Unless above himself he can

Erect himself, how poor a thing is man!

DRAYTON.

Michael Drayton, who is computed to have been born in 1563, and who died in 1631, is one of the most voluminous of our old poets; being the author, besides many minor compositions, of three works of great length:-his Barons' Wars (on the subject of the civil wars of the reign of Edward II.), originally entitled Mortimeriados, under which name it was published in 1596; his England's Heroical Epistles, 1598; and his Polyolbion, the first eighteen Books of which appeared in 1612, and the whole, consisting of thirty Books, and extending to as many thousand lines, in 1622. This last is the work on which his fame principally rests. It is a most elaborate and minute topographical description of England, written in Alexandrine rhymes; and is a very remarkable work for the varied learning it displays, as well as for its poetic merits. The genius of Drayton is neither very imaginative nor very pathetic; but he is an agreeable and weighty writer, with an ardent, if not a highly creative, fancy. From the height to which he occasionally ascends, as well as from his power of keeping longer on the wing, he must be ranked, as he always has been, much before both Warner and Daniel. He has greatly more elevation than the former, and more true poetic life than the latter. The following is from the commencement of the Thirteenth Book, or Song, of the Polyolbion, the subject of which is the County of Warwick, of which Drayton, as he here tells us, was a native :

Upon the mid-lands now the industrious muse doth fall;
That shire which we the heart of England well may call,

As she herself extends (the midst which is decreed),
Betwixt St. Michael's Mount and Berwick bordering Tweed,
Brave Warwick, that abroad so long advanced her Bear,
By her illustrious Earls renowned every where;
Above her neighbouring shires which always bore her head.
My native country, then, which so brave spirits hast bred,
If there be virtues yet remaining in thy earth,
Or any good of thine thou bred'st into my birth,
Accept it as thine own, whilst now I sing of thee,
Of all thy later brood the unworthiest though I be.

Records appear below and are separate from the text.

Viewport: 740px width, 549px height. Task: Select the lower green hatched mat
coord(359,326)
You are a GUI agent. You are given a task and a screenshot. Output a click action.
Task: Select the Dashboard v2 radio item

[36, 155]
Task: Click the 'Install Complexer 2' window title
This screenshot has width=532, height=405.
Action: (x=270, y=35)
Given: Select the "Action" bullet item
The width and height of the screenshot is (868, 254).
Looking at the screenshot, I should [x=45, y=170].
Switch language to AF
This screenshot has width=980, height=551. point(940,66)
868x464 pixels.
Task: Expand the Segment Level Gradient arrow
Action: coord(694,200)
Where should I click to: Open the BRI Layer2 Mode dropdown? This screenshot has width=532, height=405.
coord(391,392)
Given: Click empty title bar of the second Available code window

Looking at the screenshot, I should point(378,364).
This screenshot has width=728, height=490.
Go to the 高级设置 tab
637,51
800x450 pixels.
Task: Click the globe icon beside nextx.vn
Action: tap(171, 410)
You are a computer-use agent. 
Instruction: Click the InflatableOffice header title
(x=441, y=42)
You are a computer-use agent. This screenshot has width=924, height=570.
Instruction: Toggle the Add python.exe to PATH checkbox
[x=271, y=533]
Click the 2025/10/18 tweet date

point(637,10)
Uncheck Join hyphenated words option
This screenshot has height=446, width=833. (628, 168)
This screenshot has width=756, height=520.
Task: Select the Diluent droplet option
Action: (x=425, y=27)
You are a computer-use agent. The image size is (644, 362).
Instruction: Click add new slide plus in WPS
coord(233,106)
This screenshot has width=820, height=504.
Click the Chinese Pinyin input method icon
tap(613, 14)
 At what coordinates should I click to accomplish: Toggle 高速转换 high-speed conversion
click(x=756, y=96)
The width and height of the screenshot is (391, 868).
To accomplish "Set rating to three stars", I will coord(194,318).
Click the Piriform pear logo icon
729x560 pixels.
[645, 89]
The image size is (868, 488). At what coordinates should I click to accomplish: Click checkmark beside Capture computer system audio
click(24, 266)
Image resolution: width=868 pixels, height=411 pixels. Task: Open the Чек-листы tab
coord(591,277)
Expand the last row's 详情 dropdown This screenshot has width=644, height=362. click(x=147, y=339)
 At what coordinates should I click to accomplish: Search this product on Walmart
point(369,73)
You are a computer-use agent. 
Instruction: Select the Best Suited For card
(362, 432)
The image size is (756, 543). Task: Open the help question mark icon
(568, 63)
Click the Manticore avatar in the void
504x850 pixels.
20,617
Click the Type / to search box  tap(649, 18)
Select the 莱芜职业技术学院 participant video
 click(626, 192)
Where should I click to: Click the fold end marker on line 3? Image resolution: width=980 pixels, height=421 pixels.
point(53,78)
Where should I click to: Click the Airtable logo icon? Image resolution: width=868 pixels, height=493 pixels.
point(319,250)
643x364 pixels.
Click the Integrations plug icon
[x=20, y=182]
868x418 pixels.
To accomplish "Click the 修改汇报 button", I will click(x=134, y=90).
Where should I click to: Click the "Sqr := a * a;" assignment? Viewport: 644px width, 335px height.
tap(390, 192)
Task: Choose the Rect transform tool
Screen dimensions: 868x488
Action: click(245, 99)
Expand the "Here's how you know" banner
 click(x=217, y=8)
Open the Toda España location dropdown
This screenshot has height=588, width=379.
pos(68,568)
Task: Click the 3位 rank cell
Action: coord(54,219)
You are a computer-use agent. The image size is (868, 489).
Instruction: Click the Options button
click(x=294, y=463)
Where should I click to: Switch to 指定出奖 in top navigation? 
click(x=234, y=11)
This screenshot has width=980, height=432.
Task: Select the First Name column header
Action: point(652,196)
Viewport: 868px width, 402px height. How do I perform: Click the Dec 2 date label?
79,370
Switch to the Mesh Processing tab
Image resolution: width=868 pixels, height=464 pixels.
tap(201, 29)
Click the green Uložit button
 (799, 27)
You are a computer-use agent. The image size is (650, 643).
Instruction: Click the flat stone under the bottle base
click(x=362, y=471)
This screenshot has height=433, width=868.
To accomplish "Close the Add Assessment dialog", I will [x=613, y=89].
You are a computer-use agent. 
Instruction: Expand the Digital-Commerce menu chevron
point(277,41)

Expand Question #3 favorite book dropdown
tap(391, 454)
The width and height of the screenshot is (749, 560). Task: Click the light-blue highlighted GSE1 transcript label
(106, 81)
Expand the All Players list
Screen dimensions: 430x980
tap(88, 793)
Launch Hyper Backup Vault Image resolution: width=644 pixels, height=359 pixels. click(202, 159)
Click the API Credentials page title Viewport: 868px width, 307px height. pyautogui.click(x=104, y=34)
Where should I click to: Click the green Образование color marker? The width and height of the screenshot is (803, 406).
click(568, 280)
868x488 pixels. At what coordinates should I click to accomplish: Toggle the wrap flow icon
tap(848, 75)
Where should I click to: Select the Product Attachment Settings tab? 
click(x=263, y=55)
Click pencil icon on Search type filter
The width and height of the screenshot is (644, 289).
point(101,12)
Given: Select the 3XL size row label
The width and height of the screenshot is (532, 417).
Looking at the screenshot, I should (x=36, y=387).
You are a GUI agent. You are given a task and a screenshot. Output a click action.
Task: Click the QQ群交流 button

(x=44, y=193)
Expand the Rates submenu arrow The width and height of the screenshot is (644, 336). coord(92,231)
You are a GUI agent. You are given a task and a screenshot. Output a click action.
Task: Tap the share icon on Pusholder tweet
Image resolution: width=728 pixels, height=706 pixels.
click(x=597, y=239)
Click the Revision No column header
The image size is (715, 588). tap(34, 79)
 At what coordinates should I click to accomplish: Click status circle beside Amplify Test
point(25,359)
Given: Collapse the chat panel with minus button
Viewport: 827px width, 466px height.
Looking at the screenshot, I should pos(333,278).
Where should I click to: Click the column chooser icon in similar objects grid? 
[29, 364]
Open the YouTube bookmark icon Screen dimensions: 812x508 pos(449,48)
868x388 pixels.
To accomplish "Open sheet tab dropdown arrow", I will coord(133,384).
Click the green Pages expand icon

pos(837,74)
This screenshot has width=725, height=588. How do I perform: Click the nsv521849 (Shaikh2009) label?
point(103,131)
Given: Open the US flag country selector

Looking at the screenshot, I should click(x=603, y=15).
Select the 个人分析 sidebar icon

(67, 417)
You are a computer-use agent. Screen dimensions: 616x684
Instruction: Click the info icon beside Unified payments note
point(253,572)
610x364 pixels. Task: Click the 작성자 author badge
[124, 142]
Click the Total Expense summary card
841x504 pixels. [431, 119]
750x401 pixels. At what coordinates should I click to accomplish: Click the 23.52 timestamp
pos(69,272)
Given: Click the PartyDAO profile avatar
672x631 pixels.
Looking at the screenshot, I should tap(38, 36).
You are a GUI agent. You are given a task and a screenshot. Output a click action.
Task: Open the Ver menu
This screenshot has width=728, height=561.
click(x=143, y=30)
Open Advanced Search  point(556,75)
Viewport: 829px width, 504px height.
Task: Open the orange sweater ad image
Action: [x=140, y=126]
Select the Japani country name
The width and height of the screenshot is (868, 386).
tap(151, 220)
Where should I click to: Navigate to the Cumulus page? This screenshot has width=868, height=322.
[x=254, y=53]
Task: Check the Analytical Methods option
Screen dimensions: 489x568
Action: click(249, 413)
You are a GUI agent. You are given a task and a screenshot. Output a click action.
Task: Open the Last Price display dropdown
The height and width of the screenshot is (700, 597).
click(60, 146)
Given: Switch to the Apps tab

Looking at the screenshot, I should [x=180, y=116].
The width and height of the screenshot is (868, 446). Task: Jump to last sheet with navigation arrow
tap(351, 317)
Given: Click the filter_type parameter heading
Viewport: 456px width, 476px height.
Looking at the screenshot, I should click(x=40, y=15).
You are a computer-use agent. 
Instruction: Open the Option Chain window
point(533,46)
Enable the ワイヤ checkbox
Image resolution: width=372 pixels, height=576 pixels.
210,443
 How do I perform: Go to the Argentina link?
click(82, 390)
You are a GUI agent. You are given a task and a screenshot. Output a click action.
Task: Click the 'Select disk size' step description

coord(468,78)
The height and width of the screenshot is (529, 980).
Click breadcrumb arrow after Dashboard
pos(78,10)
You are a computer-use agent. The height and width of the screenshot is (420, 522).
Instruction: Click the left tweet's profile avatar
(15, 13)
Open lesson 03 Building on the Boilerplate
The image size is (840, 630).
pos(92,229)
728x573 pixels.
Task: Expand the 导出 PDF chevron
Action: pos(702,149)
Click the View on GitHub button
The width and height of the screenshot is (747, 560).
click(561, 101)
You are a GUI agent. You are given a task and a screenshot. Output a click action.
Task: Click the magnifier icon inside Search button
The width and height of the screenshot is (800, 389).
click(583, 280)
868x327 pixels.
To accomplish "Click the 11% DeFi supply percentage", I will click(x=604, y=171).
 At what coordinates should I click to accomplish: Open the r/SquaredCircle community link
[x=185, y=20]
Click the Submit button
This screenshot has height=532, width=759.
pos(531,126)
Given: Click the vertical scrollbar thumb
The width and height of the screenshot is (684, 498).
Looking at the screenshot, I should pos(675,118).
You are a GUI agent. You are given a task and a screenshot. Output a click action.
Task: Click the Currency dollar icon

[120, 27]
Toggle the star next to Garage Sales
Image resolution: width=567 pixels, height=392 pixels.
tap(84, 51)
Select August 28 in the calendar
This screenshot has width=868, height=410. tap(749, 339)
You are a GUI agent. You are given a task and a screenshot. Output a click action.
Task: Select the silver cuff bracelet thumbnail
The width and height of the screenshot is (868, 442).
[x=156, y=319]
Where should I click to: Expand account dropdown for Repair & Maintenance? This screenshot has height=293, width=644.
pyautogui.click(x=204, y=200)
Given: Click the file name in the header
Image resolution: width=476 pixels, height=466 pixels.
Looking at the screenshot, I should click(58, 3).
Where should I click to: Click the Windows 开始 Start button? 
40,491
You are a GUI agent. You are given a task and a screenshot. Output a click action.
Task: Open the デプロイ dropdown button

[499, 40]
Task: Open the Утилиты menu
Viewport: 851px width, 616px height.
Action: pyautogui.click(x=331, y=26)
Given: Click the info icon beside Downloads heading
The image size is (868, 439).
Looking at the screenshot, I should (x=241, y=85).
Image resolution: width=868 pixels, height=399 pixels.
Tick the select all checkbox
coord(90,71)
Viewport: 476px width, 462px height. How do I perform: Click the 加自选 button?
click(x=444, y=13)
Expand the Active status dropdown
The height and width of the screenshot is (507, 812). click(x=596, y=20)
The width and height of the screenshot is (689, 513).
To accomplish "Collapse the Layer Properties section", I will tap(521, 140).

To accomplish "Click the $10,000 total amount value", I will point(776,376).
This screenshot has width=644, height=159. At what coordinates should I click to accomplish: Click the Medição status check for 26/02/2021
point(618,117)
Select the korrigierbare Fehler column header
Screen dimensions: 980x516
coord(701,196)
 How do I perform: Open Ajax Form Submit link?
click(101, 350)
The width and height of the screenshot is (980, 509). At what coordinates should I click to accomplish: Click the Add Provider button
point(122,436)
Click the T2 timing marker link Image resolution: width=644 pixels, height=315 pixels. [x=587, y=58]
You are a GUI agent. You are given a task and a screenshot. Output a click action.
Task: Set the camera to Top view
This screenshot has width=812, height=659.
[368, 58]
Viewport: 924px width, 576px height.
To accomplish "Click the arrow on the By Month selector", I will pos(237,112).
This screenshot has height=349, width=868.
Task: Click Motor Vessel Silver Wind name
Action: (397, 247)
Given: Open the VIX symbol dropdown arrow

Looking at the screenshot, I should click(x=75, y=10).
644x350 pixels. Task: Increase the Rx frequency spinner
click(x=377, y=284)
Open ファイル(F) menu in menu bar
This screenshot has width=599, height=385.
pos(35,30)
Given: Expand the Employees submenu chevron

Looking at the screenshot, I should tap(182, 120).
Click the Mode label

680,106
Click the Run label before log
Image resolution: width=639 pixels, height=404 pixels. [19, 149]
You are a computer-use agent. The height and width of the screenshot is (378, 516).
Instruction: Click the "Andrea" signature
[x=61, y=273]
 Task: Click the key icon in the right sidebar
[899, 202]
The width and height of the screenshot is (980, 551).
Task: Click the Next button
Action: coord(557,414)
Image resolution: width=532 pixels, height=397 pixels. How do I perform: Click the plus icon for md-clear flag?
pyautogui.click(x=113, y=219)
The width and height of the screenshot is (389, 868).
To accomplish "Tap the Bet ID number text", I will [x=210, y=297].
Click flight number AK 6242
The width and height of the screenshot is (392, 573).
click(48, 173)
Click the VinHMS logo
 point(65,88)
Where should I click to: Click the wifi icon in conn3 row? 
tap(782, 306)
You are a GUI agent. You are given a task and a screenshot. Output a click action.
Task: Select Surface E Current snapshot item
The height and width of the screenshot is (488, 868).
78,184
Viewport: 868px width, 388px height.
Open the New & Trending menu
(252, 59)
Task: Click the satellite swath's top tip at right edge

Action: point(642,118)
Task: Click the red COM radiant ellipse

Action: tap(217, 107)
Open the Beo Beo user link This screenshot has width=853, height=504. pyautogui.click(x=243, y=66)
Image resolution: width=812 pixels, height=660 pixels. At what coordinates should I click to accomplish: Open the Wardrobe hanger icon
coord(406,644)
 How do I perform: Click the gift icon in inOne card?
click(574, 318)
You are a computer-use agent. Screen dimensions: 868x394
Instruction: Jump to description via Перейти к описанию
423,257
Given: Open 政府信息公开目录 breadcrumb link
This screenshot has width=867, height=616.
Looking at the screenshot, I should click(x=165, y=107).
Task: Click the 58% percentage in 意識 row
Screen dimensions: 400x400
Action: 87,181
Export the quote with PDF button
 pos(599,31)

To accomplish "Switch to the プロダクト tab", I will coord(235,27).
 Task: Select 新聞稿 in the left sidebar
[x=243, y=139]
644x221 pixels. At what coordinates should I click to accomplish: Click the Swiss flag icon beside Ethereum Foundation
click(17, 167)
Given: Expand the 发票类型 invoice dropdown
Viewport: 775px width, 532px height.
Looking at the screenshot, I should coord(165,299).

When Phoebus lifts his head out of the water's1 wave,
No sooner doth the earth her flowery bosom brave,
At such time as the year brings on the pleasant spring
But Hunt's up to the morn the feathered sylvans sing;
And, in the lower grove as on the rising knowl,
Upon the highest spray of every mounting pole
These quiristers are perched, with many a speckled breast:
Then from her burnished gate the goodly glittering East
Gilds every mountain-top, which late the humorous night
Bespangled had with pearl, to please the morning's sight ;
On which the mirthful quires, with their clear open threats,
Unto the joyful morn so strain their warbling notes
That hills and valleys ring, and even the echoing air
Seems all composed of sounds about them every where.
The throstle with shrill sharps, as purposely he song
To awake the lustless sun, or chiding that so long
He was in coming forth that should the thickets thrill;
The woosel near at hand; that hath a golden bill,
As nature him had marked of purpose t' let us see
That from all other birds his tunes should different be:
For with their vocal sounds they sing to pleasant May;
Upon his dulcet pipe the merle doth only play.
When in the lower brake the nightingale hard by
In such lamenting strains the joyful hours doth ply
As though the other birds she to her tunes would draw
And, but that Nature, by her all-constraining law,
Each bird to her own kind this season doth invite,
They else, alone to hear that charmer of the night

(The more to use their ears) their voices sure would spare, That moduleth her notes so admirably rare

As man to set in parts at first had learned of her.

To Philomel the next the linnet we prefer ;

And by that warbling the bird woodlark place we then,
The red-sparrow, the nope, the redbreast, and the wren;
The yellow-pate, which, though she hurt the blooming tree,
Yet scarce hath any bird a finer pipe than she.

1 Or, perhaps, "watery." The common text gives "winter s."